New binary system showcasing beaming effect found by astronomers

September 5, 2018 by Tomasz Nowakowski, Phys.org
Phase folded light curve and the best fitting transit model of EPIC 219654213. Gray points are the measurements, black circles the binned data. The continuous line represents the best fitted model. Residuals to the fit are shown in the lower panel. Credit: Eigmuller et al., 2018.

An international team of astronomers has discovered a new eclipsing binary system composed of an M-dwarf orbiting a main sequence star. The transiting dwarf star exhibits the so-called relativistic beaming effect. The finding is reported in a paper published August 20 on the arXiv pre-print repository.

The relativistic beaming effect, also known as Doppler boosting, is the process by which relativistic effects modify the apparent luminosity of emitting matter that is moving at speeds close to the speed of light. The process is caused by the reflex motion of the stars introducing photometric flux variations due to the Doppler effect.

Measurements of the beaming effect are important for astronomers studying binary systems, as they allow independent estimate of the radial velocity of secondary components. This could be crucial in disclosing physical parameters and the nature of such systems.

Now, using data from NASA Kepler spacecraft's prolonged mission known as K2, a group of researchers led by Philipp Eigmuller of the German Aerospace Center (DLR) has studied the star EPIC 219654213, which was initially identified as a potential host for a planetary system.

However, K2 data complemented by follow-up spectroscopic observations with ground based observatories, including Keck telescope, Nordic Optical Telescope (NOT) and McDonald Observatory, indicate that EPIC 219654213 is a binary star. The observational campaign allowed also the scientists to determine fundamental parameters of the newly found system.

"In this paper, we present the detailed characterization of a DEB [detached eclipsing binary] formed by a main sequence star and an M dwarf companion with precise K2 photometry and ground-based radial velocity follow-up," the astronomers wrote in the paper.

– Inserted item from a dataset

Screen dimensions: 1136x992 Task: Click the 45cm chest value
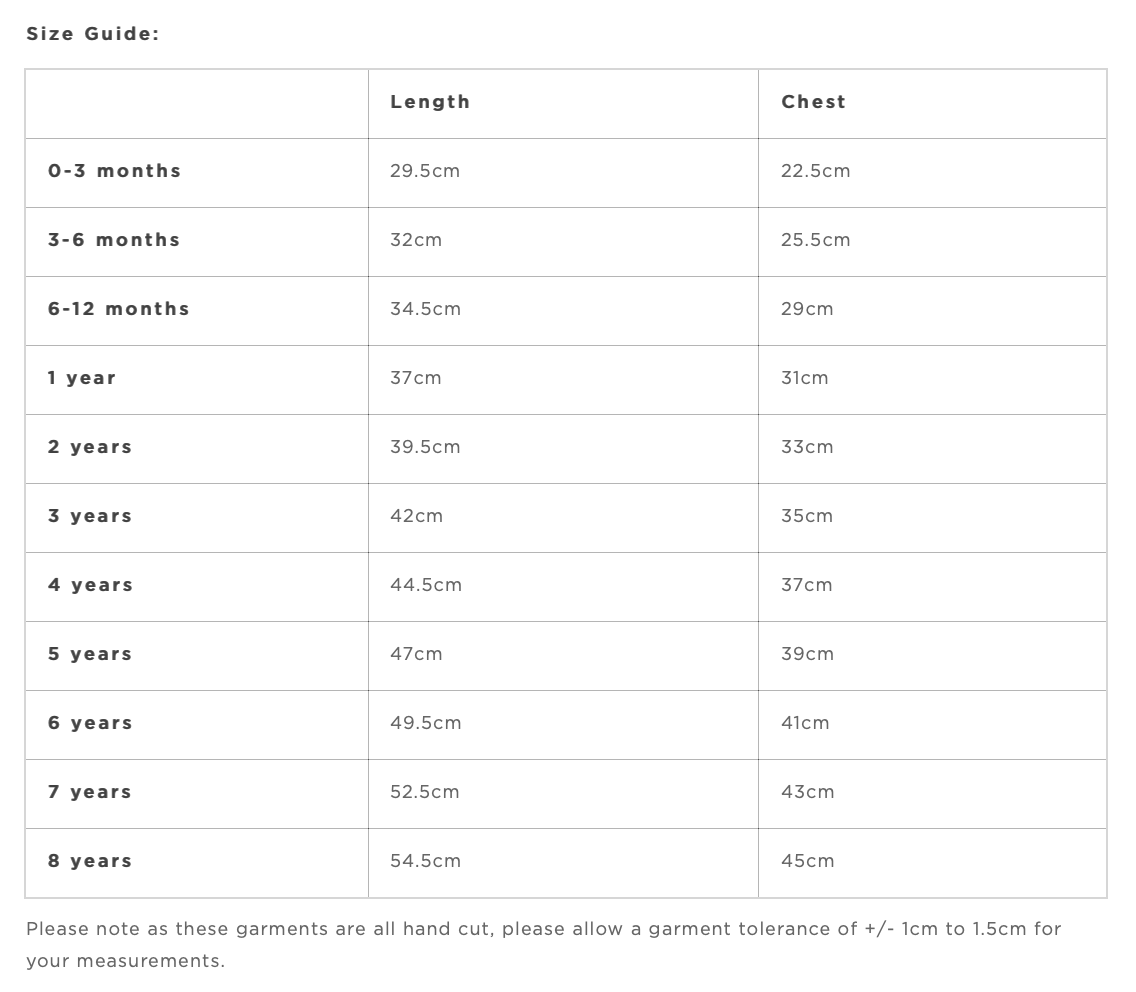click(807, 861)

The primary component of the system is a slightly evolved main sequence star of spectral type F7V. The star, about 4.1 billion years old, has a radius of approximately 1.52 solar radii and a mass similar to that of our sun.

The companion is a of spectral type M5V. It is about five times smaller and less massive than the sun. The dwarf is on a nearly circular orbit around the primary star, orbiting it every 5.44 days. The components of the system are separated by approximately 0.065 AU.

The authors of the study also provided the details about the beaming effect observed in the system, focusing on its amplitude.

"The results show a change in the amplitude of the beaming effect of 35ppm, which account for 50 percent of the observed discrepancy between expected and observed beaming effect," the paper reads.

In concluding remarks, the researchers noted that EPIC 219654213 should be further investigated using exoplanet-hunting missions such as NASA's Transiting Exoplanet Survey Satellite (TESS) and ESA's PLAnetary Transits and Oscillations of (PLATO). More observations of this system may confirm if its smaller component is indeed an M dwarf or a brown dwarf or, what is also possible, a highly inflated "hot Jupiter" exoplanet.

More information: A transiting M-dwarf showing beaming effect in the field of Ruprecht 147, arXiv:1808.06325 [astro-ph.SR] arxiv.org/abs/1808.06325

Ph Eigmüller et al. A transiting M-dwarf showing beaming effect in the field of Ruprecht 147, Monthly Notices of the Royal Astronomical Society (2018). DOI: 10.1093/mnras/sty2155

Abstract
We report the discovery and characterization of an eclipsing M5V dwarf star, orbiting a slightly evolved F7V main sequence star.
In contrast to previous claims in the literature, we confirm that the system does not belong to the galactic open cluster Ruprecht 147. We determine its fundamental parameters combining K2 time-series data with spectroscopic observations from the McDonald Observatory, FIES@NOT, and HIRES@KECK. The very precise photometric data from the K2 mission allows us to measure variations caused by the beaming effect (relativistic doppler boosting), ellipsoidal variation, reflection, and the secondary eclipse. We determined the radial velocity using spectroscopic observations and compare it to the radial velocity determined from the beaming effect observed in the photometric data. The M5V star has a radius of 0.200+0.007−0.008 R⊙ and a mass of 0.187+0.012−0.013 M⊙. The primary star has radius of 1.518+0.038−0.049 R⊙ and a mass of 1.008+0.081−0.097 M⊙. The orbital period is 5.441995±0.000007 days. The system is one of the few eclipsing systems with observed beaming effect and spectroscopic radial velocity measurements and it can be used as test case for the modelling of the beaming effect.
Current and forthcoming space missions such as TESS and PLATO might benefit of the analysis of the beaming effect to estimate the mass of transiting companions without the need for radial velocity follow up observations, provided that the systematic sources of noise affecting this method are well understood.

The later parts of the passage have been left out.